Bunnings and places like Spotlight (arts and crafts etc) have a far better/cheaper selection than what you would find in a petshop.


----------



## Fifi81 (Sep 2, 2020)




----------



## dragonlover1 (Sep 2, 2020)

You need to search for fake plants in many different places.$2 shops, Ebay.,markets etc. (reptile shops are very exy) and use your imagination, all sorts of things are possible


----------



## Steve64 (Sep 3, 2020)

Rock background and fake plants make a big difference, esp. if the background wraps around three sides.


----------



## Lucidslair (Sep 3, 2020)

Steve64 said:


> Rock background and fake plants make a big difference, esp. if the background wraps around three sides.
> View attachment 329878


Oh cool your tank looks awesome!
I’ve got some fake plants and vines on the way in mail so I will post some pics of my updated tank when they arrive!


----------



## Laikin (Sep 3, 2020)

View media item 721
Here’s my tank i setup up for a baby bredli python, not sure what else to do but i'm not too happy with the end results any help with making it look a little better would be appreciated.


----------



## MsMoreliaMagic (Sep 3, 2020)

Try looking back on old APS threads, also Instagram is always good value for inspiration.


----------



## Bluetongue1 (Sep 3, 2020)

A pet shop is absolutely the last place I’d go shopping for artificial plants. It’s a major industry these days, providing shopping malls and offices and homes etc. You’d be amazed at the range that is available and just how realistic they can be. I grow plants as a hobby, so I know my stuff, yet I have had to check twice with some of the artificial plants I've come across because they are so life-like. Try googling “best artificial plants + your location” and you'll have lots of good plants to choose from.

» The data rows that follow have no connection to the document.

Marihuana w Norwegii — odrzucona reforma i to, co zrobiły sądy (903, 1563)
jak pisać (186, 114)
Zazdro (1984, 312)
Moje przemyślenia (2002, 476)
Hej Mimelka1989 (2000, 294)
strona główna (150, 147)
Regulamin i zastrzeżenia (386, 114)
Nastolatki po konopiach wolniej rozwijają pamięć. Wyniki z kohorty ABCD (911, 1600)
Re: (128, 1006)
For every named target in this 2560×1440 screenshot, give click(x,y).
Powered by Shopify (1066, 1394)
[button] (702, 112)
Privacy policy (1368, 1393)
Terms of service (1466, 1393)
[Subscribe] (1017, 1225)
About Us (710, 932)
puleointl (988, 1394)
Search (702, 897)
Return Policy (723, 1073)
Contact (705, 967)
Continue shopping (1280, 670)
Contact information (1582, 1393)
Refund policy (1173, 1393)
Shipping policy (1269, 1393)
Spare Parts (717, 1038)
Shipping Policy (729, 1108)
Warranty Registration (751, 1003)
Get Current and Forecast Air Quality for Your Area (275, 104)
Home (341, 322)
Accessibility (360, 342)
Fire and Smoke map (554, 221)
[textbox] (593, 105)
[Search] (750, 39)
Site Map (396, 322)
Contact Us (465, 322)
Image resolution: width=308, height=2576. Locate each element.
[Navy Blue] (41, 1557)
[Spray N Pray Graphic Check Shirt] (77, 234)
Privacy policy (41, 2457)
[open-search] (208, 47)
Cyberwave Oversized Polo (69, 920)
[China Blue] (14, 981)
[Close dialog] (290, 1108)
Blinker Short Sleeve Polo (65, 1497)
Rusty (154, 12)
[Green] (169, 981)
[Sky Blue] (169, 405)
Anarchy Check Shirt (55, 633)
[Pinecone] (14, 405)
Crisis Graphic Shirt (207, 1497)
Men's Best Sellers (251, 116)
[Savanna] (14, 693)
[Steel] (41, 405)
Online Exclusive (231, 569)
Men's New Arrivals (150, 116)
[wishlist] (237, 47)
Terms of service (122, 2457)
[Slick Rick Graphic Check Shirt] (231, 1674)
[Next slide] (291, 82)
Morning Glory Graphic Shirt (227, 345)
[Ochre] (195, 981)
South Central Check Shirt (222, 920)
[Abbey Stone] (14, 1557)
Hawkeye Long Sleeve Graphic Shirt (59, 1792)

These are images I collected from the net for my own inspiration, should my circumstances change and allow me to keep again:


----------



## Lucidslair (Sep 4, 2020)

Bluetongue1 said:


> A pet shop is absolutely the last place I’d go shopping for artificial plants. It’s a major industry these days, providing shopping malls and offices and homes etc. You’d be amazed at the range that is available and just how realistic they can be. I grow plants as a hobby, so I know my stuff, yet I have had to check twice with some of the artificial plants I've come across because they are so life-like. Try googling “best artificial plants + your location” and you'll have lots of good plants to choose from.
> 
> These are images I collected from the net for my own inspiration, should my circumstances change and allow me to keep again:
> View attachment 329884
> ...



Wow those setups are beautiful, thanks for sending them!
I’ve got some fake plants on the way and now I just need to find some more suitable logs / sticks and I’ll be set


----------



## Mick_Allen (Oct 12, 2020)

Bluetongue1 said:


> A pet shop is absolutely the last place I’d go shopping for artificial plants. It’s a major industry these days, providing shopping malls and offices and homes etc. You’d be amazed at the range that is available and just how realistic they can be. I grow plants as a hobby, so I know my stuff, yet I have had to check twice with some of the artificial plants I've come across because they are so life-like. Try googling “best artificial plants + your location” and you'll have lots of good plants to choose from.



You are right, unfortunatelly, with artificial plants you will never be pleased by new leafs, new flowers...


----------